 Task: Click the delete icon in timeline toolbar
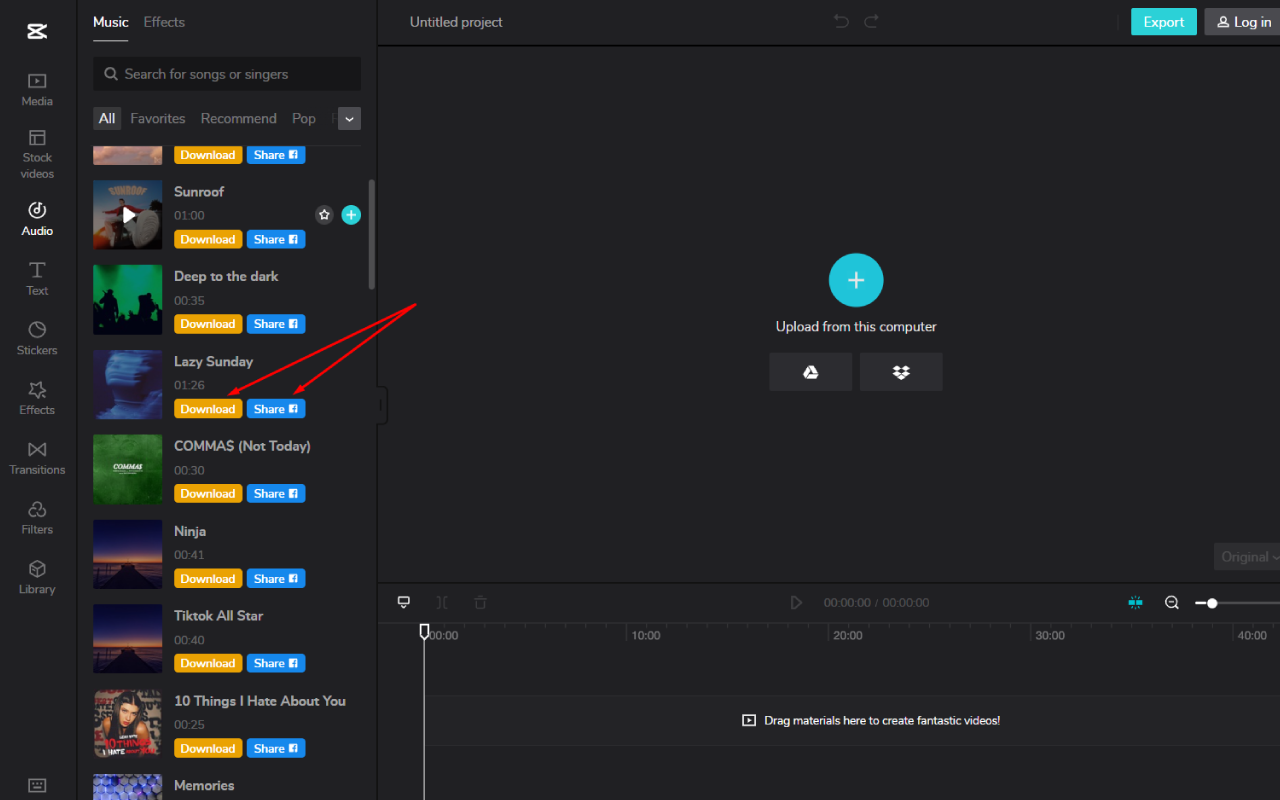tap(480, 602)
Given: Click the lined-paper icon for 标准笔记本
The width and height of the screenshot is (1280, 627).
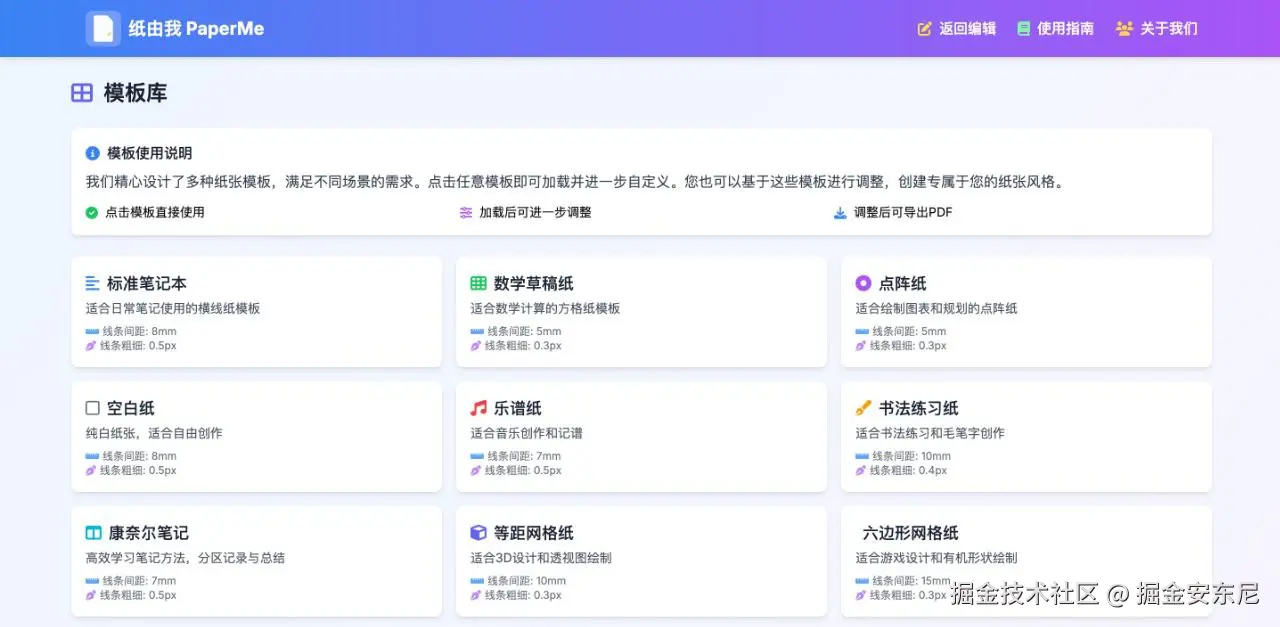Looking at the screenshot, I should pos(93,283).
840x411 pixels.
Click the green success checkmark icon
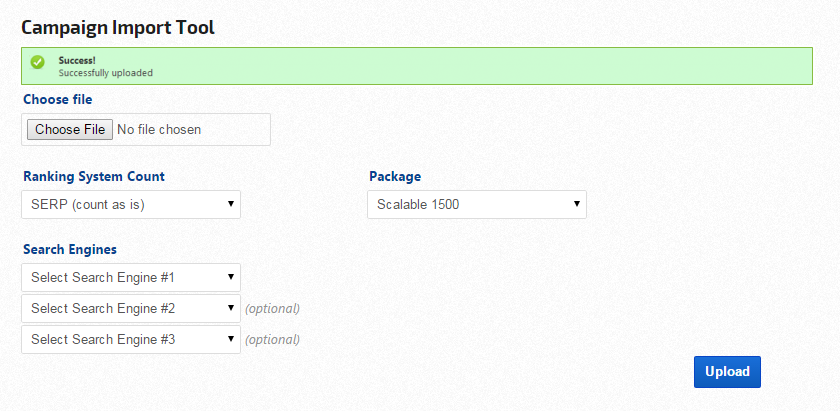[x=38, y=62]
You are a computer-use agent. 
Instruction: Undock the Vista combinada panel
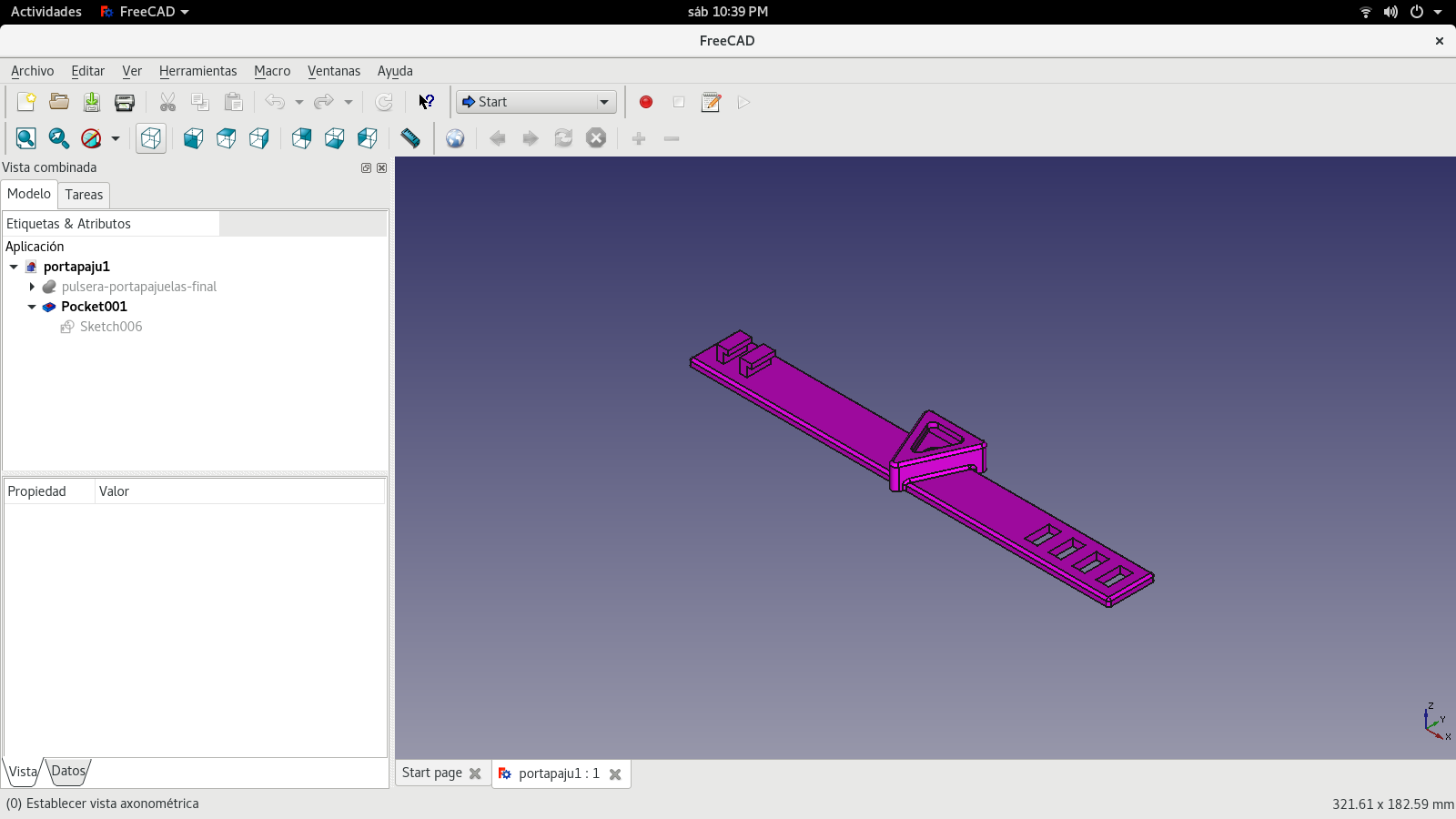click(366, 167)
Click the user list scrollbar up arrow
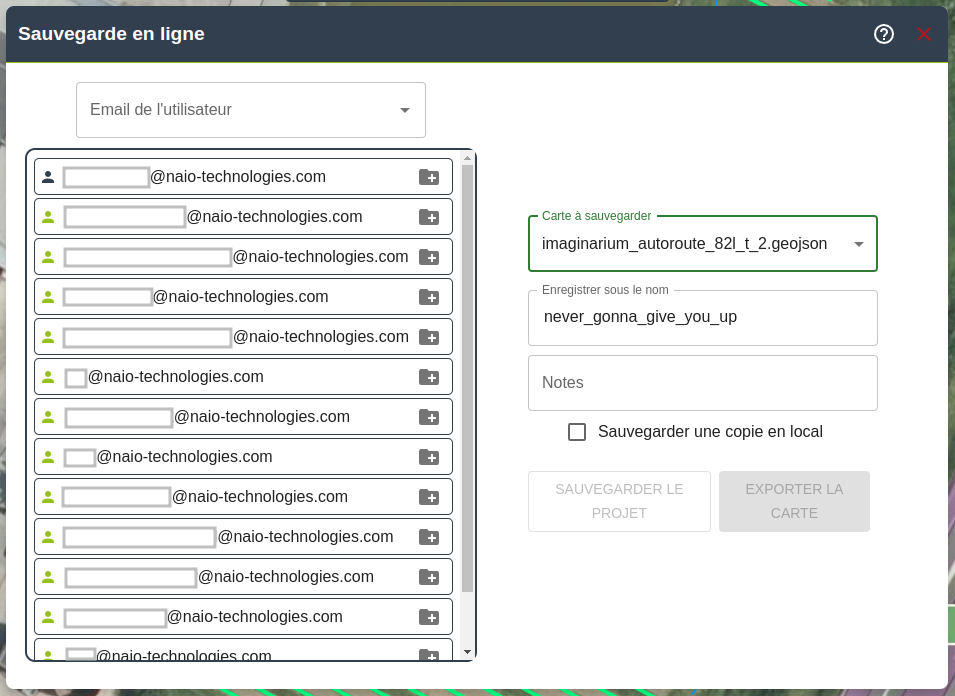 [467, 158]
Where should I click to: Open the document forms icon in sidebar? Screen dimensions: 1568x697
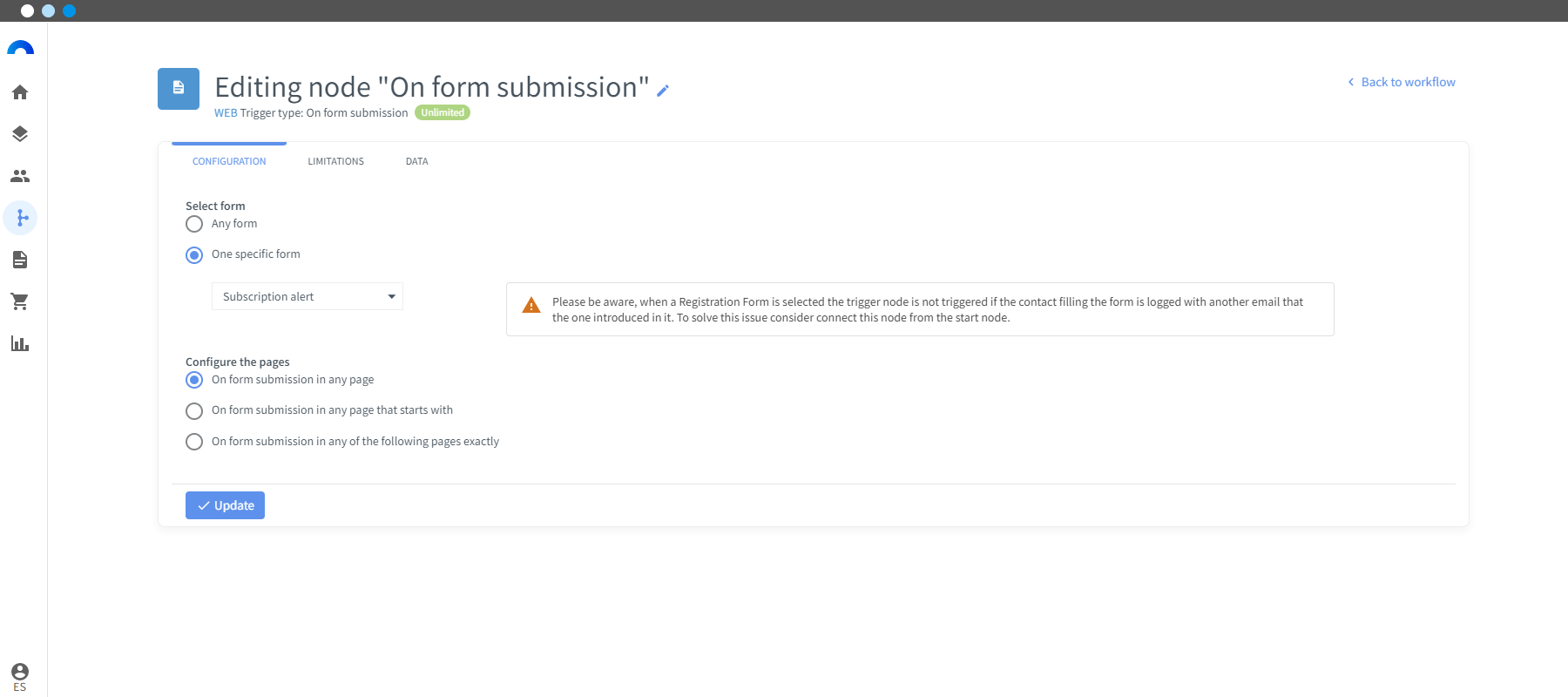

● WHAT YOU SHOULD DO: Turn everything from the line containing "You are a computer-use agent." down to the end of the material into a Markdown table with the columns Row and Line, numbering each line and skipping blank ones. Leave the pictures out of the table.

● TASK ANSWER:
| Row | Line |
|---|---|
| 1 | You are a computer-use agent.  |
| 2 | Instruction: Undock the Vista combinada panel |
| 3 | click(366, 167) |
| 4 | Click the user list scrollbar up arrow |
| 5 |  [467, 158] |
| 6 | Where should I click to: Open the document forms icon in sidebar? Screen dimensions: 1568x697 |